>>>>>

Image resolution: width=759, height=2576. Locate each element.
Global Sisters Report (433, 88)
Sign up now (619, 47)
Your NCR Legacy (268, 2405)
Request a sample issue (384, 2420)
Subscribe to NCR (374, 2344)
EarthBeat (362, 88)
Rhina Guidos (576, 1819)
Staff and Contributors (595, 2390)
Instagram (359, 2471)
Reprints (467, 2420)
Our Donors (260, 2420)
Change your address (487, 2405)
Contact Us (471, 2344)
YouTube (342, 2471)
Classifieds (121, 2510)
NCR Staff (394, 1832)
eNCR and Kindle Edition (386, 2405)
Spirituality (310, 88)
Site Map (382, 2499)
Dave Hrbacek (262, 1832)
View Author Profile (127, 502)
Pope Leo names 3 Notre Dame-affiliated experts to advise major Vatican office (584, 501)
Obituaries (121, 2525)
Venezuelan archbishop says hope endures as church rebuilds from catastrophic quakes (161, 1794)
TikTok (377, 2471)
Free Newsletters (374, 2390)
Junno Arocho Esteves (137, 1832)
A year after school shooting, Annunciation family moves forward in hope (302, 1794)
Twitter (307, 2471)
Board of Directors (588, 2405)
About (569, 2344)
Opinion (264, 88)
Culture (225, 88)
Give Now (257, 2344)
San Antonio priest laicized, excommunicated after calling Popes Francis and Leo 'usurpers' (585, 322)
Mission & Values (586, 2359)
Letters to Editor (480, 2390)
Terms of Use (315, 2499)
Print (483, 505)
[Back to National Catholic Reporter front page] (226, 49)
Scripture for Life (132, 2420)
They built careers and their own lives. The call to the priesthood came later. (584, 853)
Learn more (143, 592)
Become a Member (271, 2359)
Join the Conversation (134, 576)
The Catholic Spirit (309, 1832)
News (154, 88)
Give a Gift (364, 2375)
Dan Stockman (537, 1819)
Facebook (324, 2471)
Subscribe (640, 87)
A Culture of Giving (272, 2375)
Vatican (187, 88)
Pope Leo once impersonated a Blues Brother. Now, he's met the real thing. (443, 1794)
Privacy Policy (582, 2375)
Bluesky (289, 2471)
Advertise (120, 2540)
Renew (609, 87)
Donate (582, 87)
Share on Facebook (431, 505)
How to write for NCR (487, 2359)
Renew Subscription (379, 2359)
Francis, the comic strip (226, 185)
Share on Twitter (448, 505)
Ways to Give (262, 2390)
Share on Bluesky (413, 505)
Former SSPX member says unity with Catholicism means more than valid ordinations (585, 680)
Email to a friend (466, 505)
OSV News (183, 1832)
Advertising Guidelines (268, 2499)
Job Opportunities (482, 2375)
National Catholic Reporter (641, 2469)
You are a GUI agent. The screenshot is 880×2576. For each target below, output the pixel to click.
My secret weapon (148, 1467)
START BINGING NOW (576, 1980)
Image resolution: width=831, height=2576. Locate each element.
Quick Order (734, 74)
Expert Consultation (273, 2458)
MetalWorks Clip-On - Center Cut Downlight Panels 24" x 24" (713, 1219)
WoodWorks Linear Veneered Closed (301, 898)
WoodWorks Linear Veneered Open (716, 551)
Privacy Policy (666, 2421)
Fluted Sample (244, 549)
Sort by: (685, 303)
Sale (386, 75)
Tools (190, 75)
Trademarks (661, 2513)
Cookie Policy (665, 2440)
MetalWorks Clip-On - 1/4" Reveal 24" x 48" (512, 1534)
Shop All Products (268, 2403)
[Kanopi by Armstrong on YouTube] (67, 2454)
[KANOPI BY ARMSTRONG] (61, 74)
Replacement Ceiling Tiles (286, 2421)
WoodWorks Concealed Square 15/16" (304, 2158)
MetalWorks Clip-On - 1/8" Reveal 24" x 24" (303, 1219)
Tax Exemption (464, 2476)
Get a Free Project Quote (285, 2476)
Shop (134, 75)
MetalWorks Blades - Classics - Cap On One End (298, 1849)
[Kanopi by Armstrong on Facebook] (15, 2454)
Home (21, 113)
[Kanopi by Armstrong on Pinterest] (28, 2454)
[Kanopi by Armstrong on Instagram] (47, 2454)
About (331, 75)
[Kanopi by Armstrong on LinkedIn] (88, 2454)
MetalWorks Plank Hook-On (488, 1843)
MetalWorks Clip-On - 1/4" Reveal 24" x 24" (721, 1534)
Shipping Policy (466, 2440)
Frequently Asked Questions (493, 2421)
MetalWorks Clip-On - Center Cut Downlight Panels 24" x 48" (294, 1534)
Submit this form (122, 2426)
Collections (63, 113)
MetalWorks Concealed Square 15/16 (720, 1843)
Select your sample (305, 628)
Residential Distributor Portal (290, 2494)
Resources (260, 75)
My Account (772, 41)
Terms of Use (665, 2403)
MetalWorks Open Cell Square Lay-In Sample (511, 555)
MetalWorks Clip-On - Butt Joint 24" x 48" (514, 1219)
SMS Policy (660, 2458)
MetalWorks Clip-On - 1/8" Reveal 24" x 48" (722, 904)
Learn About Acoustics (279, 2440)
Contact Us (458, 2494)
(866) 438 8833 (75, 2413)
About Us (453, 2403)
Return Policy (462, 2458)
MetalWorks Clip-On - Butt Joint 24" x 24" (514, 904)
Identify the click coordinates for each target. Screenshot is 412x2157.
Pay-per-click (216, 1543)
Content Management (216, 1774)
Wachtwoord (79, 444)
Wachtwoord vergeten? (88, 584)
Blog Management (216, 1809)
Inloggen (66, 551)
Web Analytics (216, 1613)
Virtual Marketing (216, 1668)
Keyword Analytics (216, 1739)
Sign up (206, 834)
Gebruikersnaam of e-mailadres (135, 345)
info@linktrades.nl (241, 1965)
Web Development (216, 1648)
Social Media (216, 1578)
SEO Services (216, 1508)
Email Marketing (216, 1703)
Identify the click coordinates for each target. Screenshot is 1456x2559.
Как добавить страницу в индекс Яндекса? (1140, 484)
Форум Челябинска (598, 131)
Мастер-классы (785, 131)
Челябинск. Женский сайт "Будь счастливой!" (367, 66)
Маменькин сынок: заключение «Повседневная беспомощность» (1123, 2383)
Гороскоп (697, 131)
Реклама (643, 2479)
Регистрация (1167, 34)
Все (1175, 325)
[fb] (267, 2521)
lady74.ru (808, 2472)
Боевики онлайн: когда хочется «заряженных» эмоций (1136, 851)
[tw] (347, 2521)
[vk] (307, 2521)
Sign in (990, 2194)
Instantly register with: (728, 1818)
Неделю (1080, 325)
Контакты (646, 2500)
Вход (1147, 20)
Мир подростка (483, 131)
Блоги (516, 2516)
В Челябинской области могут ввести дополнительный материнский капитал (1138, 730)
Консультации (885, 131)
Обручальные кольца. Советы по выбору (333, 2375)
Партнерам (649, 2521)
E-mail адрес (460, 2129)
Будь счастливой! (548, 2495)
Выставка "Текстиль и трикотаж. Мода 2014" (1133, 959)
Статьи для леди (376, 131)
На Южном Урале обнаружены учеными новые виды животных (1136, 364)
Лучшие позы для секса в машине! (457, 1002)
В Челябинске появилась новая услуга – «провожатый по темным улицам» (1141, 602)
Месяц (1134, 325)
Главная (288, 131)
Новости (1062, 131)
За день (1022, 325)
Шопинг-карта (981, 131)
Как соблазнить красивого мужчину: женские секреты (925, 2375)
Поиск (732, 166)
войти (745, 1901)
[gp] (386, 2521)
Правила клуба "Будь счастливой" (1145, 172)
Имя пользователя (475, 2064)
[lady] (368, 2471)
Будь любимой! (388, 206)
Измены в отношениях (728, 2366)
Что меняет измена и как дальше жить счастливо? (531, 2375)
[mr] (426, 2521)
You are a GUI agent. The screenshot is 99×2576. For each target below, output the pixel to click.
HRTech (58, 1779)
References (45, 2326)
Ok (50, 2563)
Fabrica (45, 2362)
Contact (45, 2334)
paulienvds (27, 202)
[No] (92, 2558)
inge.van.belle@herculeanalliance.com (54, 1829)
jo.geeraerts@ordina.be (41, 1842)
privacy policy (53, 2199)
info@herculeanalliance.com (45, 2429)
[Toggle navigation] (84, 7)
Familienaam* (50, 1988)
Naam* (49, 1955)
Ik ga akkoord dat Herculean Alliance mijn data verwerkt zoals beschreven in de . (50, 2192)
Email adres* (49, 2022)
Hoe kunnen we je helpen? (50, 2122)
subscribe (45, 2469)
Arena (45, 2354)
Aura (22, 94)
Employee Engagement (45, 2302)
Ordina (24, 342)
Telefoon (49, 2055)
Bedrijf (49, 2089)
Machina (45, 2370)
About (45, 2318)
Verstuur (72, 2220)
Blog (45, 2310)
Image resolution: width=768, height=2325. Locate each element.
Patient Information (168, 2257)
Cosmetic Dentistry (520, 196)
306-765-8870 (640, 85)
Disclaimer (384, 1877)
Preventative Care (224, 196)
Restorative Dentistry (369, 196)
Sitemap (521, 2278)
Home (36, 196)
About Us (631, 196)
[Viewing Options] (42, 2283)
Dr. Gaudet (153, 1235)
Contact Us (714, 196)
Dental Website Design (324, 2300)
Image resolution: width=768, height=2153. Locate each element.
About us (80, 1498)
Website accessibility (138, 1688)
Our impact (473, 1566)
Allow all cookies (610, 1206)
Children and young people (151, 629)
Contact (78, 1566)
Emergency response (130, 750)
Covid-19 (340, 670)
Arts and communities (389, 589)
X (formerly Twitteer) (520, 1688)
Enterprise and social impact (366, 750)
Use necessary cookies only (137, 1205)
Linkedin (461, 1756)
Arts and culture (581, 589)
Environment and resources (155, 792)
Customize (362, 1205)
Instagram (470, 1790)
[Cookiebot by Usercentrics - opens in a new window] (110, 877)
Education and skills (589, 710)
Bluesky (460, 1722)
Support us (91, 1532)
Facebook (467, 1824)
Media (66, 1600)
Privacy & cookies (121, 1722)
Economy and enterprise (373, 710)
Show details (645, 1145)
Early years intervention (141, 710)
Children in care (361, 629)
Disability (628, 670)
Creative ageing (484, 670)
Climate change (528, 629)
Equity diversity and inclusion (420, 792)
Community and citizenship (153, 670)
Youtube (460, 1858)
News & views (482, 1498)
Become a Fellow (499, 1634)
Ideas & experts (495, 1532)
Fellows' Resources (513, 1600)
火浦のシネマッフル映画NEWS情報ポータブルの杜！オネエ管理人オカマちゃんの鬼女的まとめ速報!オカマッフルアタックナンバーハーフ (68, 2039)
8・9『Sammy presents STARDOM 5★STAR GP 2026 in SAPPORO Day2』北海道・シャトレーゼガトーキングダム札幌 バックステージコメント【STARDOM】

<<<<<

**Work required**.
Of the entries listed above, reproduce only the lines starting at the line containing "Измены в отношениях (728, 2366)" and ending at the line containing "Instagram (470, 1790)". Include both, exactly as they stand.

**Answer for the task**.
Измены в отношениях (728, 2366)
Что меняет измена и как дальше жить счастливо? (531, 2375)
[mr] (426, 2521)
You are a GUI agent. The screenshot is 99×2576. For each target below, output the pixel to click.
HRTech (58, 1779)
References (45, 2326)
Ok (50, 2563)
Fabrica (45, 2362)
Contact (45, 2334)
paulienvds (27, 202)
[No] (92, 2558)
inge.van.belle@herculeanalliance.com (54, 1829)
jo.geeraerts@ordina.be (41, 1842)
privacy policy (53, 2199)
info@herculeanalliance.com (45, 2429)
[Toggle navigation] (84, 7)
Familienaam* (50, 1988)
Naam* (49, 1955)
Ik ga akkoord dat Herculean Alliance mijn data verwerkt zoals beschreven in de . (50, 2192)
Email adres* (49, 2022)
Hoe kunnen we je helpen? (50, 2122)
subscribe (45, 2469)
Arena (45, 2354)
Aura (22, 94)
Employee Engagement (45, 2302)
Ordina (24, 342)
Telefoon (49, 2055)
Bedrijf (49, 2089)
Machina (45, 2370)
About (45, 2318)
Verstuur (72, 2220)
Blog (45, 2310)
Image resolution: width=768, height=2325. Locate each element.
Patient Information (168, 2257)
Cosmetic Dentistry (520, 196)
306-765-8870 (640, 85)
Disclaimer (384, 1877)
Preventative Care (224, 196)
Restorative Dentistry (369, 196)
Sitemap (521, 2278)
Home (36, 196)
About Us (631, 196)
[Viewing Options] (42, 2283)
Dr. Gaudet (153, 1235)
Contact Us (714, 196)
Dental Website Design (324, 2300)
Image resolution: width=768, height=2153. Locate each element.
About us (80, 1498)
Website accessibility (138, 1688)
Our impact (473, 1566)
Allow all cookies (610, 1206)
Children and young people (151, 629)
Contact (78, 1566)
Emergency response (130, 750)
Covid-19 (340, 670)
Arts and communities (389, 589)
X (formerly Twitteer) (520, 1688)
Enterprise and social impact (366, 750)
Use necessary cookies only (137, 1205)
Linkedin (461, 1756)
Arts and culture (581, 589)
Environment and resources (155, 792)
Customize (362, 1205)
Instagram (470, 1790)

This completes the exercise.